Former Royal Air Force flying training school

No. 5 Flying Training School (5 FTS) is a former Royal Air Force flying training school that operated between 1920 and 1974.

==History==
===First formation===
The school was formed on 26 April 1920 at RAF Shotwick and redesignated No. 5 Service Flying Training School from 3 September 1939, part of No. 23 Group. It used a variety of aircraft including de Havilland DH.9s, Avro 504s, Sopwith Snipes, Westland Wapitis, Avro Tutors, Gloster Gauntlets, Westland Wallaces, Hawker Audaxs, Hawker Hinds, Fairey Battles, Hawker Hurricanes, North American Harvards, Miles Masters, Airspeed Oxfords, Miles Magisters and de Havilland Tiger Moths.

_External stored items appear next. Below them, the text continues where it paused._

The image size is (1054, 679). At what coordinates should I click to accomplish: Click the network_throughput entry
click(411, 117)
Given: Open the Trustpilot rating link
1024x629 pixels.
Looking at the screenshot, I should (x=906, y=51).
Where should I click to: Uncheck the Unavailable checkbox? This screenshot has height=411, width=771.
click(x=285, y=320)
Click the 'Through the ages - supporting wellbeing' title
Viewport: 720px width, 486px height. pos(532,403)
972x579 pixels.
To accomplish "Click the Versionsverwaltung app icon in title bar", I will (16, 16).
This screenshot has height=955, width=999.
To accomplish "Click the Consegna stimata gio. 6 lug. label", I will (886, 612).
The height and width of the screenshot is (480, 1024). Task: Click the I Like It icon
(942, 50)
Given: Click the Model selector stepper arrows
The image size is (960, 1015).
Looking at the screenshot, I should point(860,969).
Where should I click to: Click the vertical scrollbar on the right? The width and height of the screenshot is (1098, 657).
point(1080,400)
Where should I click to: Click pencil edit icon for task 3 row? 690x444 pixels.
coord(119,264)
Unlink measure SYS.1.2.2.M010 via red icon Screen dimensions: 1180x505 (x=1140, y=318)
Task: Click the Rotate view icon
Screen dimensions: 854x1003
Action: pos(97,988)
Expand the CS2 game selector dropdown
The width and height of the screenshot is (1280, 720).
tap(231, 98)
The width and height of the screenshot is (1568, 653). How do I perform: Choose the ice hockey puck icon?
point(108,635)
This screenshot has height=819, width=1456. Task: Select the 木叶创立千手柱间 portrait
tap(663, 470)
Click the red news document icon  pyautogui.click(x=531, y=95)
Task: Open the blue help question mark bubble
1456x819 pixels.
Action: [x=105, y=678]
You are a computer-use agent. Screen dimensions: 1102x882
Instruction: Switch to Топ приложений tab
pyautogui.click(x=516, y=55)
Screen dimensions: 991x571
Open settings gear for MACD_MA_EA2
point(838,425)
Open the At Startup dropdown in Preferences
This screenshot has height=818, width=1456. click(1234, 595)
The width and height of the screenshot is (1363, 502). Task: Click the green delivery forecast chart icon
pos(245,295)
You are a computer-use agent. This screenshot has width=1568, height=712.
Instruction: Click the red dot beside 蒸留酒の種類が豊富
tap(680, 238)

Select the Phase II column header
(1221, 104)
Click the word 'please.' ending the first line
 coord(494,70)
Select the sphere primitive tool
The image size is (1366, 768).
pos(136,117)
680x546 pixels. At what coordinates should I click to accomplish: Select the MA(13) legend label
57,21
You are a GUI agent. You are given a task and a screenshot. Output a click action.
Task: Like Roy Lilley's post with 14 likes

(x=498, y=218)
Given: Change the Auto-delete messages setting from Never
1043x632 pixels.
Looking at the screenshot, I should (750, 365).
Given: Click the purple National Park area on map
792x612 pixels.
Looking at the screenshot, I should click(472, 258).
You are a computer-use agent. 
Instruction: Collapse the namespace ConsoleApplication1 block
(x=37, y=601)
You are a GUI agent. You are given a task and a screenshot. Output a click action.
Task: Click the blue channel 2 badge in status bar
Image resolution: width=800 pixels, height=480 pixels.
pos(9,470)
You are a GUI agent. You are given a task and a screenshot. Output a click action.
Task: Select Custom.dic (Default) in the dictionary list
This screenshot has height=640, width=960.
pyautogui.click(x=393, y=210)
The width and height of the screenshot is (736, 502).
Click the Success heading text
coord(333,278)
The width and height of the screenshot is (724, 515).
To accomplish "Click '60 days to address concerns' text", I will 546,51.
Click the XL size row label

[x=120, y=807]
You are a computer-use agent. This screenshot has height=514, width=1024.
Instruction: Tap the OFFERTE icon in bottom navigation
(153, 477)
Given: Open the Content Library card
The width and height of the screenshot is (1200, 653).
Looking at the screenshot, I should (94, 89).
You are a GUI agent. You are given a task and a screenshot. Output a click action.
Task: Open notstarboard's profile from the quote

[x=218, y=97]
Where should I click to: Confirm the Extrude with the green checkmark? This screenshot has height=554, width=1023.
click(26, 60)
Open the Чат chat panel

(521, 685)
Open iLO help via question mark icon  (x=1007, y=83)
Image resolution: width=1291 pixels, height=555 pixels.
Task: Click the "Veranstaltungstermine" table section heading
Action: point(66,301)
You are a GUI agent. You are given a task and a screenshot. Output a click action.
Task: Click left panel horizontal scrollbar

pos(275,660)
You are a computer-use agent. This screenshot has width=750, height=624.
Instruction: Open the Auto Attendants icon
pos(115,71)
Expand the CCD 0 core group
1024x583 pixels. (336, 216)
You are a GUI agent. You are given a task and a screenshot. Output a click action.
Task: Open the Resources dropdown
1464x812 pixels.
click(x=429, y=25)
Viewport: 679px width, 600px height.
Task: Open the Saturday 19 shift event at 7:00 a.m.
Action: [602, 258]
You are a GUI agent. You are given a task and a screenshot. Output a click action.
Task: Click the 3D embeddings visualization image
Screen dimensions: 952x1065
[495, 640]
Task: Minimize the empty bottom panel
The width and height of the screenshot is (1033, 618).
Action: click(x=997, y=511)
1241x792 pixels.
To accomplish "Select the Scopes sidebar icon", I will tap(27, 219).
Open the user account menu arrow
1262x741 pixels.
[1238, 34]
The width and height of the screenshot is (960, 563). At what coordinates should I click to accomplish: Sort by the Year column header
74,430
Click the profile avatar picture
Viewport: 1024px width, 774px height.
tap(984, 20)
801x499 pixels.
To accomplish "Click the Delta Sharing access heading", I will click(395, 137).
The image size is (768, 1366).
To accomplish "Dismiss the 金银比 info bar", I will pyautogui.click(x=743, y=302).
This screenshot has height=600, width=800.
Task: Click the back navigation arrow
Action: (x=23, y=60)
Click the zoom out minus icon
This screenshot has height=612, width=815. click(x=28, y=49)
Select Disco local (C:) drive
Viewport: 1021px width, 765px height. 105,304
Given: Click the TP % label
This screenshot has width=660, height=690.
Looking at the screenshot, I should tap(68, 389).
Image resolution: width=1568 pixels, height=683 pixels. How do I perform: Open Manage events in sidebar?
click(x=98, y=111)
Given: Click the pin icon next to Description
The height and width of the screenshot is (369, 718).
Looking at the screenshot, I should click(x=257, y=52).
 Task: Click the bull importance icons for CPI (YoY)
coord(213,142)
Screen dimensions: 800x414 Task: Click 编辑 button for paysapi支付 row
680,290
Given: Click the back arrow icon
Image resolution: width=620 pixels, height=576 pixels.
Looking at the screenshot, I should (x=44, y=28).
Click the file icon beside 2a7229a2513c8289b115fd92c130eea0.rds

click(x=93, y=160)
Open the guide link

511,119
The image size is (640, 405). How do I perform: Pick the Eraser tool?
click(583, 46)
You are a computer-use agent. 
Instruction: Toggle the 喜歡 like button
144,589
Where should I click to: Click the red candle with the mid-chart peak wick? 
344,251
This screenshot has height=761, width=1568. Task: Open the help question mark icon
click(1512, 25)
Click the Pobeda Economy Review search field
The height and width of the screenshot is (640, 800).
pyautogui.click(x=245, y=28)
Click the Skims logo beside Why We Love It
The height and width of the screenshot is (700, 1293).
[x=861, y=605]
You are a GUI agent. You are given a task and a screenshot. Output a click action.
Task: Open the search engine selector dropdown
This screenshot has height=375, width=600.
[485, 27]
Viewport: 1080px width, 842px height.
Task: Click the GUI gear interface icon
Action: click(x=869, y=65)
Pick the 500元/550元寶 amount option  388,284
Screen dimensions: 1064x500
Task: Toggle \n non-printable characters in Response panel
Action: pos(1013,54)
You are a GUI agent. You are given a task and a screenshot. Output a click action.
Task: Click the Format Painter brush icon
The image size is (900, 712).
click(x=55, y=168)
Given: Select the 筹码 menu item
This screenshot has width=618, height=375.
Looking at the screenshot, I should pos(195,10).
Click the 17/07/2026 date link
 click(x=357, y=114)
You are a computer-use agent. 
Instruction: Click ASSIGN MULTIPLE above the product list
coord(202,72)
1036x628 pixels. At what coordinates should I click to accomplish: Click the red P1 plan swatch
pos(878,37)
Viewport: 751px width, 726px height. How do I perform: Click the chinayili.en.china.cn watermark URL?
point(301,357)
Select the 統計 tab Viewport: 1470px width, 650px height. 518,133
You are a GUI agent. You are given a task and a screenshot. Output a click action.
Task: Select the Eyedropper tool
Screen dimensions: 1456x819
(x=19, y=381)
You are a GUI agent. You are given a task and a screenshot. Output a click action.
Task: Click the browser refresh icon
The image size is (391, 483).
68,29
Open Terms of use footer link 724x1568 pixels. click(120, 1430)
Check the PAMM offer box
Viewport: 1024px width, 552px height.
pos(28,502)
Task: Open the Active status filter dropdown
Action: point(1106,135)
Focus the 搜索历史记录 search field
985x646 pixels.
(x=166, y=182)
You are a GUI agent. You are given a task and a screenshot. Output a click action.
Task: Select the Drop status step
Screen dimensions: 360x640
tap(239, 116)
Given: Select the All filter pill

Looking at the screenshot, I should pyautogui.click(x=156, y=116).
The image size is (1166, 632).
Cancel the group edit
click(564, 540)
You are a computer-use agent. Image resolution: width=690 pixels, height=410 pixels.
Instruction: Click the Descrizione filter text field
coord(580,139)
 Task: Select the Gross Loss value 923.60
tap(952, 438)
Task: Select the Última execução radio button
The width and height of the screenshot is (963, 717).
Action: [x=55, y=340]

It was disbanded in April 1942 at RAF Ternhill by redesignation to No. 5 (Pilots) Advanced Flying Unit.

===Second formation===
The school was reformed from 23 April 1947 at RAF Thornhill, Southern Rhodesia as part of the Rhodesian Air Training Group until 4 January 1948 when it was redesignated No. 3 Air Navigation School (3 ANS), specialising in training Navigators on Avro Ansons. Their other aircraft (Tiger Moths and Harvards) were sent to nearby No. 4 Flying Training School RAF at RAF Heany.

===Third formation===
Reformed as a standard flying training school, again in Southern Rhodesia, flying Tiger Moths and de Havilland Chipmunks on 22 January 1951. It would reabsorb 3 ANS on 28 September 1951 and stay at RAF Thornhill until disbanding on 30 December 1953.

===Fourth formation===
1954–1974
No. 5 Flying Training School, (5 FTS), reformed at RAF Oakington on 1 June 1954 from No. 206 Advanced Flying School RAF. Its initial role was to convert trainee pilots to jets using de Havilland Vampire T.5 single seat jets and Vampire T.11 twin-seat jets. In March 1962 these types were exchanged for the Vickers Varsity T.1 twin piston-engine navigational trainers. The school took new graduates who had completed basic pilot training and provided further training in the handling of multi-engine aircraft as a precursor to posting onto Bomber or Transport squadrons/units. The Varsity remained in service with 5 FTS until early in 1974 when it was replaced in the role by the Scottish Aviation Jetstream T.1. 5 FTS was disbanded on 31 December 1974 when the need for training on piston engined aircraft reduced. The airfield was then closed, becoming a British Army barracks.